Para manter a capacidade de preservação, os docentes explicam que a solução precisa ser trocada com certa periodicidade. No caso do Museu de Anatomia Humana Prof. Dr. Renato Locchi, da Unifesp, Moraes conta que a substituição ocorre a cada seis meses ou anualmente, aproveitando a oportunidade para limpeza dos recipientes de vidro e acrílico em que as peças ficam expostas. Nessas ocasiões, a equipe utiliza água, sabão e, algumas vezes, álcool.
Antes da deposição do órgão no recipiente, porém, é realizada uma técnica que consiste na injeção de formol. “Quando chega o cadáver, primeiro fazemos a fixação por formol. Retira-se todo o sangue e injeta-se formol pela via femoral. Ele passa horas nesse processo de fixação e, caso esteja prevista a retirada de algum órgão, também injetamos formol diretamente nesse órgão. Depois disso é que colocamos esse material em um recipiente fechado”, detalha Moraes.

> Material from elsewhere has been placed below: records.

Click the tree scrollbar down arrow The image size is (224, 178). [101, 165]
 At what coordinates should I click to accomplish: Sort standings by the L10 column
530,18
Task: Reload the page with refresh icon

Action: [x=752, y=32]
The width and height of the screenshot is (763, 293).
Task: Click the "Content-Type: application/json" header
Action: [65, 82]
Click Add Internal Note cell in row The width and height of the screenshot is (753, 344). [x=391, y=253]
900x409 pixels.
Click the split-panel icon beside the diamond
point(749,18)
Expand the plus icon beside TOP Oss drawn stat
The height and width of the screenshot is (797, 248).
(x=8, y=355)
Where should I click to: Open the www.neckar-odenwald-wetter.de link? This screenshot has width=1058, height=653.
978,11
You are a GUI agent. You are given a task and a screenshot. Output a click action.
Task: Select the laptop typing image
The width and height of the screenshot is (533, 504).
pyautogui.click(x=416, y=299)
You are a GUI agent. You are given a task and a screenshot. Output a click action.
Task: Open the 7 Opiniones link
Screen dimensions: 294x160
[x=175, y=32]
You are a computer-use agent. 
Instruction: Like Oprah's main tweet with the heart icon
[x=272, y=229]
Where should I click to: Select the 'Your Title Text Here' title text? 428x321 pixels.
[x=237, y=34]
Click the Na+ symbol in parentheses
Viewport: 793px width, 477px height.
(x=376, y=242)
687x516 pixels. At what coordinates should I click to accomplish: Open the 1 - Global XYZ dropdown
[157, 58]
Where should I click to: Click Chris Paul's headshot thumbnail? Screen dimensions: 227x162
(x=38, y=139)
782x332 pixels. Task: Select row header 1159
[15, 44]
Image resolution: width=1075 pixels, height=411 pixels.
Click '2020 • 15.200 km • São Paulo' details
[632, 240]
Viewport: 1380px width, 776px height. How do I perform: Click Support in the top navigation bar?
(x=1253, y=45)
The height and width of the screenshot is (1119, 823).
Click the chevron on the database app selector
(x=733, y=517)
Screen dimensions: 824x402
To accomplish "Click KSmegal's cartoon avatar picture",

Ele ressalta, porém, que não é possível garantir que esse tenha sido o processo em d. Pedro 1º. Como o uso exclusivo do formol na preservação de corpos foi descrito em 1859 —25 anos após a morte do imperador—, é possível que a fixação tenha sido realizada com uma mistura com outra substância. “A cultura de preservação de corpos é algo muito antigo na história humana, o método é que vai mudando”, explica.